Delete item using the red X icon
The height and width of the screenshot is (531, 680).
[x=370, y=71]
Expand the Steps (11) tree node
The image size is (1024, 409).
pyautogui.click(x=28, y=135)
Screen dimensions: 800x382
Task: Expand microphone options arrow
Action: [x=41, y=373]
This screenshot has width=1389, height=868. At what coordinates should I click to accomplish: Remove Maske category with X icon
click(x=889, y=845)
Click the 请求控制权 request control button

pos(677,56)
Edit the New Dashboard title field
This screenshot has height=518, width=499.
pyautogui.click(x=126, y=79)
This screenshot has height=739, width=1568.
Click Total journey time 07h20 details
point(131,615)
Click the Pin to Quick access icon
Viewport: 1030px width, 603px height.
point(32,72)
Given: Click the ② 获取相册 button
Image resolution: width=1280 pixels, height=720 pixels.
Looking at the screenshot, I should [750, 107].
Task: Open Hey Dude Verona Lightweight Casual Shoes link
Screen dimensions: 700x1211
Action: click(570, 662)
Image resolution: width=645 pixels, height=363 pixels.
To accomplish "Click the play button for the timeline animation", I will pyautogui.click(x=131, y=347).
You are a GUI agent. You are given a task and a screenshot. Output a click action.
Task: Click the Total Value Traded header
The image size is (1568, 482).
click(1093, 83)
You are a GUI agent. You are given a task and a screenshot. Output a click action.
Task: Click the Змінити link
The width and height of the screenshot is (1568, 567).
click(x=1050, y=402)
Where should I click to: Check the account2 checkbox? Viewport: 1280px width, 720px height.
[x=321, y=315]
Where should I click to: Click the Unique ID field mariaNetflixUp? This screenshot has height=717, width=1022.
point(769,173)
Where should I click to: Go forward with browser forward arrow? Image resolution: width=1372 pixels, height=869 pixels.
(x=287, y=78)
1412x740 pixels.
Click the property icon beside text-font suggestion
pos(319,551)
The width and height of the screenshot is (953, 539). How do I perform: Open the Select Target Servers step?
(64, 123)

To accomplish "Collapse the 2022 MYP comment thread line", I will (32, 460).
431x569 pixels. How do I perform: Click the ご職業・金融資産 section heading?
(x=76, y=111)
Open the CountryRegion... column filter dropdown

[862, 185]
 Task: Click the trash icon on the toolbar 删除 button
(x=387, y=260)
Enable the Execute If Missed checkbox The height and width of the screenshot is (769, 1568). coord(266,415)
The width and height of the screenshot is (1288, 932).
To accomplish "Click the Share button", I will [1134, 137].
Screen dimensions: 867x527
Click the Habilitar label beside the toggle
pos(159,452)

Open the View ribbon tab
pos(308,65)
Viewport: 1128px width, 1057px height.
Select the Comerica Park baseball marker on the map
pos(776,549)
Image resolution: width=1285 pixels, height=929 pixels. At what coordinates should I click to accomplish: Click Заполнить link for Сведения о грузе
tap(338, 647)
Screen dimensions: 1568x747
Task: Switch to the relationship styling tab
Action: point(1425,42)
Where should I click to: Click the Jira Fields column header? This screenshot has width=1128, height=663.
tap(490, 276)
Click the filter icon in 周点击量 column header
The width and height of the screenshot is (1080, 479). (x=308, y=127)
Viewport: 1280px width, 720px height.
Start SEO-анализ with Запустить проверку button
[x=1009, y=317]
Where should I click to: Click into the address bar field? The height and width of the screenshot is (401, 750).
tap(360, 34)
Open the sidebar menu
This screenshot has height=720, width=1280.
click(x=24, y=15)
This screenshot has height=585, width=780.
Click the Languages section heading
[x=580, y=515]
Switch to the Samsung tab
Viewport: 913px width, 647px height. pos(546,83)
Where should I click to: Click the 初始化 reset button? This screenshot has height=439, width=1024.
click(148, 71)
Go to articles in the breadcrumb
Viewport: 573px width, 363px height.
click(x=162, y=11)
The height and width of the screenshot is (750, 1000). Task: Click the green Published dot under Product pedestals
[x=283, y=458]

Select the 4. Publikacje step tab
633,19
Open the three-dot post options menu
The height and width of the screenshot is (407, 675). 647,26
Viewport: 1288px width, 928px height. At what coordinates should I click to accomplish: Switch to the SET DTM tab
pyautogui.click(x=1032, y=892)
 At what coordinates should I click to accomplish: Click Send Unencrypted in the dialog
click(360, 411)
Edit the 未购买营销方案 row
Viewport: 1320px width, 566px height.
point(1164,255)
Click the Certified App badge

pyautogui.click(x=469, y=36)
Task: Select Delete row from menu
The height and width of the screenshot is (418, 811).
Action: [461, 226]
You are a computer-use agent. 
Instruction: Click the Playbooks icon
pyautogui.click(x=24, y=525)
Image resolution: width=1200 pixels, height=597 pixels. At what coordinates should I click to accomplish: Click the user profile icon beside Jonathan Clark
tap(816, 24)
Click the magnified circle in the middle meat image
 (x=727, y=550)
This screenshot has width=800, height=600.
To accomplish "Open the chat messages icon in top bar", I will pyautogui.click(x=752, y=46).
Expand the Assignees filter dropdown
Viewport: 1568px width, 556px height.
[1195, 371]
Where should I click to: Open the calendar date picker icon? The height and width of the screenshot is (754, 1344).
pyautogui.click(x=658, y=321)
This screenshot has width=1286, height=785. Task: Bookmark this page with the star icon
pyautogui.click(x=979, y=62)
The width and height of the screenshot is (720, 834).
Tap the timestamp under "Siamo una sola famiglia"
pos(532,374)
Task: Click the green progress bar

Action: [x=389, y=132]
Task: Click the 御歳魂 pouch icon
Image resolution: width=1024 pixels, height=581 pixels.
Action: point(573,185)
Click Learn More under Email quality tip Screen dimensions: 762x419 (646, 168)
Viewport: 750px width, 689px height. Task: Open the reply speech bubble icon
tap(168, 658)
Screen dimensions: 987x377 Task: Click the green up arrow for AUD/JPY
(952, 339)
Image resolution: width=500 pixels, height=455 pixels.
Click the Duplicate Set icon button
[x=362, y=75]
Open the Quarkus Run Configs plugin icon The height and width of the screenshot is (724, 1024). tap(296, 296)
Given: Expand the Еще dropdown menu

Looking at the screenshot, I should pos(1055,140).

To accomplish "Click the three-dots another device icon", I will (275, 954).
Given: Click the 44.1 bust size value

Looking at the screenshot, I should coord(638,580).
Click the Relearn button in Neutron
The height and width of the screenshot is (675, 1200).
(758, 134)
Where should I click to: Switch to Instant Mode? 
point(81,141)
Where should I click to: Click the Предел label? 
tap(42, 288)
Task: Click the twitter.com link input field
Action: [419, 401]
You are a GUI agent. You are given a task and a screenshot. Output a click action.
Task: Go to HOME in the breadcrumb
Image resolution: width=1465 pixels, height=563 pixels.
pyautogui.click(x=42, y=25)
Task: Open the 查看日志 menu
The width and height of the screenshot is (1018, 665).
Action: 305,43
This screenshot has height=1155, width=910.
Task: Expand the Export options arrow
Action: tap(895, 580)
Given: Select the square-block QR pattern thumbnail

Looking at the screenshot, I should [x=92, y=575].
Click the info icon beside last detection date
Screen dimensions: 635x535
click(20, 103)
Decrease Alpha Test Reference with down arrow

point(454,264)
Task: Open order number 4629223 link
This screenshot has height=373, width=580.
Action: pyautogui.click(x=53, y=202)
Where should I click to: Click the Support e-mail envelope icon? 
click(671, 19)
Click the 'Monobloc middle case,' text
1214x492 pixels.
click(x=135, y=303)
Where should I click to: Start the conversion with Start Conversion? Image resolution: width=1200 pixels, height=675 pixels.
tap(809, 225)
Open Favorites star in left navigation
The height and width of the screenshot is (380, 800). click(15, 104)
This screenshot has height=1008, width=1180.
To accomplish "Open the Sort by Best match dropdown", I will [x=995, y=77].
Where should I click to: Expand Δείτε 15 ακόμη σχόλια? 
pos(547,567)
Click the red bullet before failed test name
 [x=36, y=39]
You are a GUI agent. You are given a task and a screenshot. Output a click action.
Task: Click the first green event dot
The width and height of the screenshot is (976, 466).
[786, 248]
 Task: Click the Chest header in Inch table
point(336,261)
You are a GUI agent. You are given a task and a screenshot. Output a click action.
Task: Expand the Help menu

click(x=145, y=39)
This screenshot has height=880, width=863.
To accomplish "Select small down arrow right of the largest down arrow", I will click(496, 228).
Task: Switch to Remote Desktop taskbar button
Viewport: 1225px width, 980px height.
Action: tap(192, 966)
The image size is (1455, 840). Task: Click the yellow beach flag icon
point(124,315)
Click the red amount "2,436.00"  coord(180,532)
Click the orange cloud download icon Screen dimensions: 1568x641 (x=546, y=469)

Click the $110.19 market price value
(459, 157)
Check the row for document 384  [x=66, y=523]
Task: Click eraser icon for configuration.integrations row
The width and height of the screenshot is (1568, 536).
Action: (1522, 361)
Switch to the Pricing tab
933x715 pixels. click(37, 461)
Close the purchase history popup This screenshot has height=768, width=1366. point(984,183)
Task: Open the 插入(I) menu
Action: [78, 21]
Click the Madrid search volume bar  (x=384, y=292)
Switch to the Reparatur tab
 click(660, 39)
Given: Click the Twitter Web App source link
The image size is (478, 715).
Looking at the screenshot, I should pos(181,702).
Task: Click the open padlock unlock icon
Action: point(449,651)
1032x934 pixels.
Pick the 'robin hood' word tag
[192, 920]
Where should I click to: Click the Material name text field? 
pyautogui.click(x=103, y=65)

### [WORK REQUEST]
Copy exactly the lines running from the one that holds "Close the purchase" to the last line of the listing above. Include both of those lines.

### [TASK OUTPUT]
Close the purchase history popup This screenshot has height=768, width=1366. point(984,183)
Task: Open the 插入(I) menu
Action: [78, 21]
Click the Madrid search volume bar  (x=384, y=292)
Switch to the Reparatur tab
 click(660, 39)
Given: Click the Twitter Web App source link
The image size is (478, 715).
Looking at the screenshot, I should pos(181,702).
Task: Click the open padlock unlock icon
Action: point(449,651)
1032x934 pixels.
Pick the 'robin hood' word tag
[192, 920]
Where should I click to: Click the Material name text field? 
pyautogui.click(x=103, y=65)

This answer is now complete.